Document and screenshot pointing entries

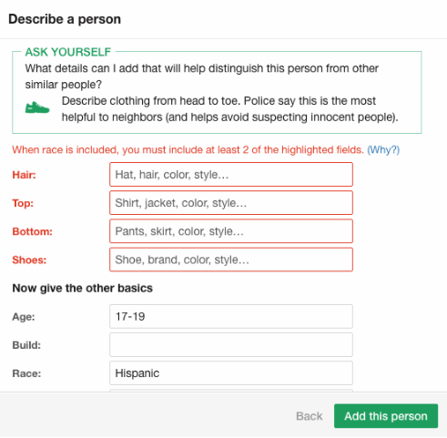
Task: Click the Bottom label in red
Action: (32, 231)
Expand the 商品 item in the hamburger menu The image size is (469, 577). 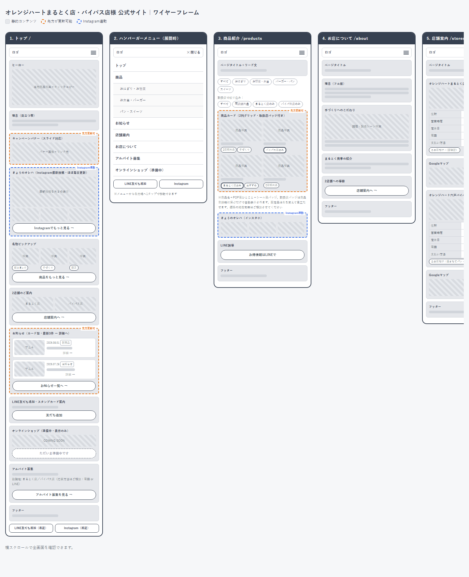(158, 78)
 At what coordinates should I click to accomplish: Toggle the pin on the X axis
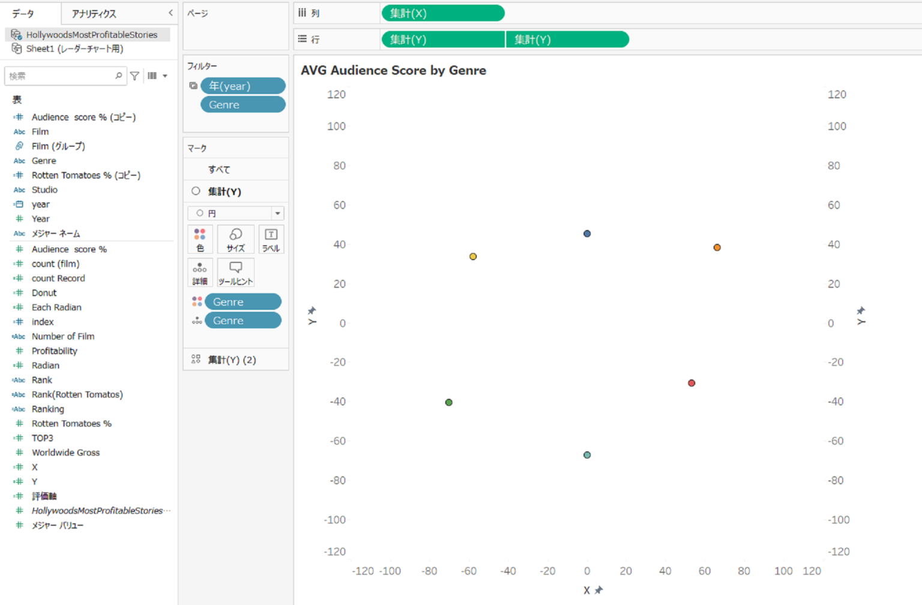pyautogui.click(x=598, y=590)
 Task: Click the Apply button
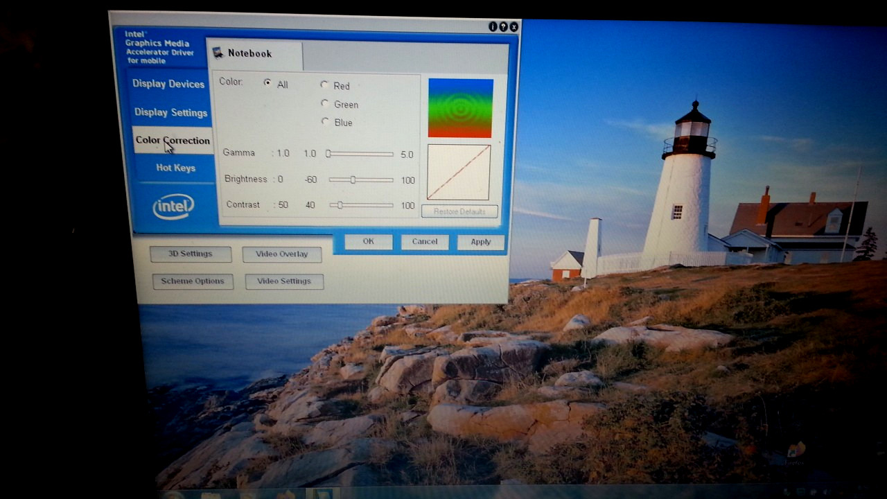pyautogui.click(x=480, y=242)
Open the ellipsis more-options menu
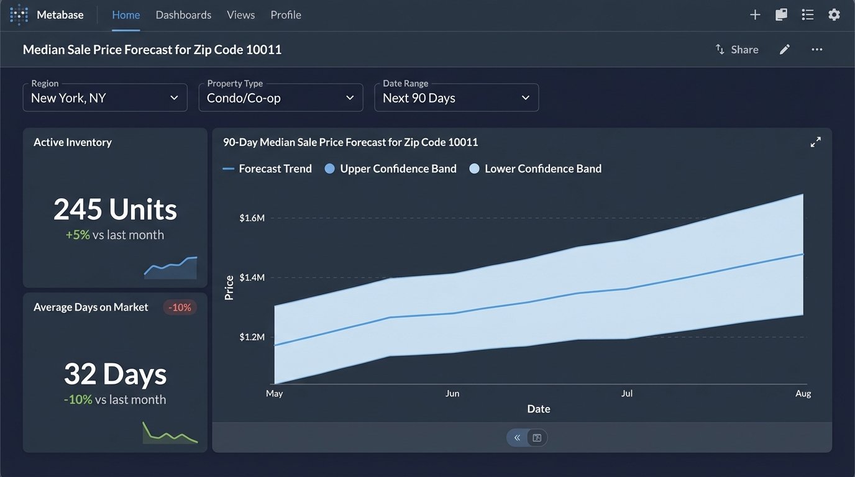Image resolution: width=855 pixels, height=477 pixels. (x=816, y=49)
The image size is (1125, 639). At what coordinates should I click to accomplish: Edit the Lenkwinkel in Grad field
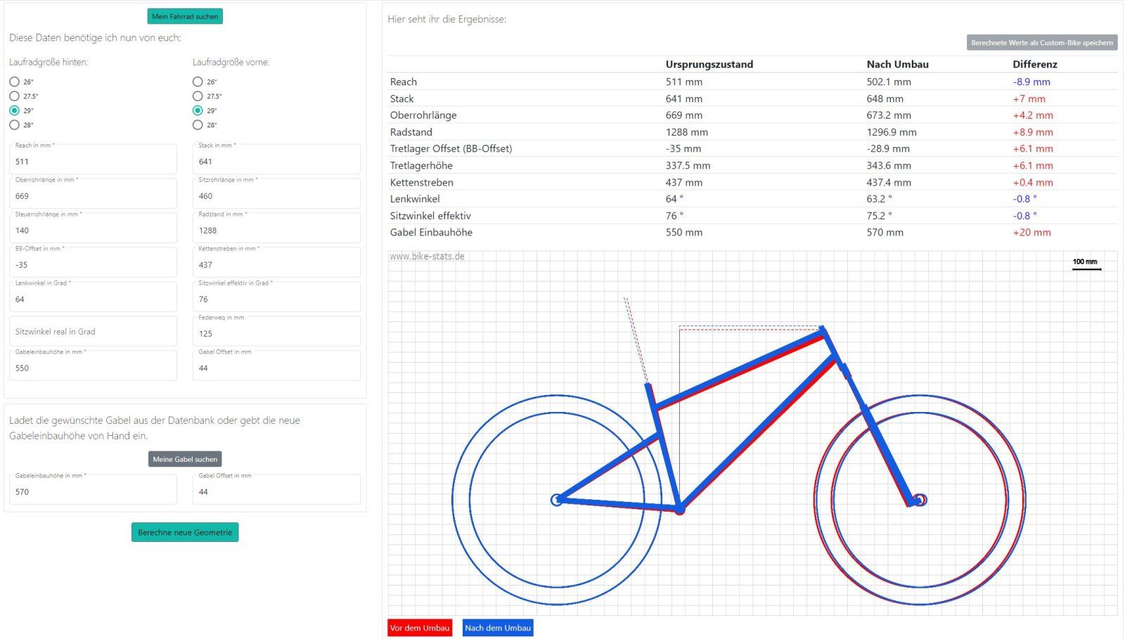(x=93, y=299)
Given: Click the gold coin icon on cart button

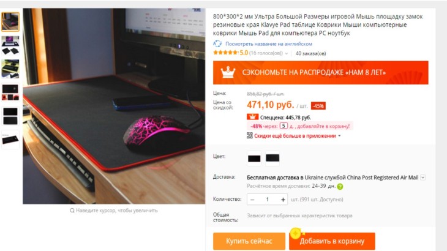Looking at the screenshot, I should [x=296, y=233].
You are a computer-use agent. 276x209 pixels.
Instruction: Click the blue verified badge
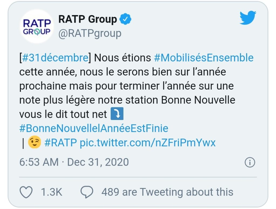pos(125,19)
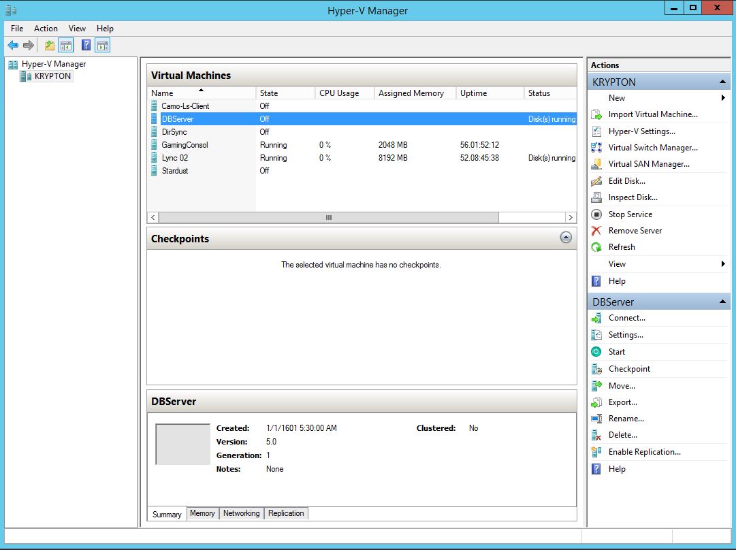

**TASK REQUIREMENTS**
Quote the lines from the one containing "Given: Click the" through the last line, including both ends, and leave the pictures out.

**EXERCISE ANSWER**
Given: Click the gold coin icon on cart button

Looking at the screenshot, I should [x=296, y=233].
You are a computer-use agent. 276x209 pixels.
Instruction: Click the blue verified badge
pos(125,19)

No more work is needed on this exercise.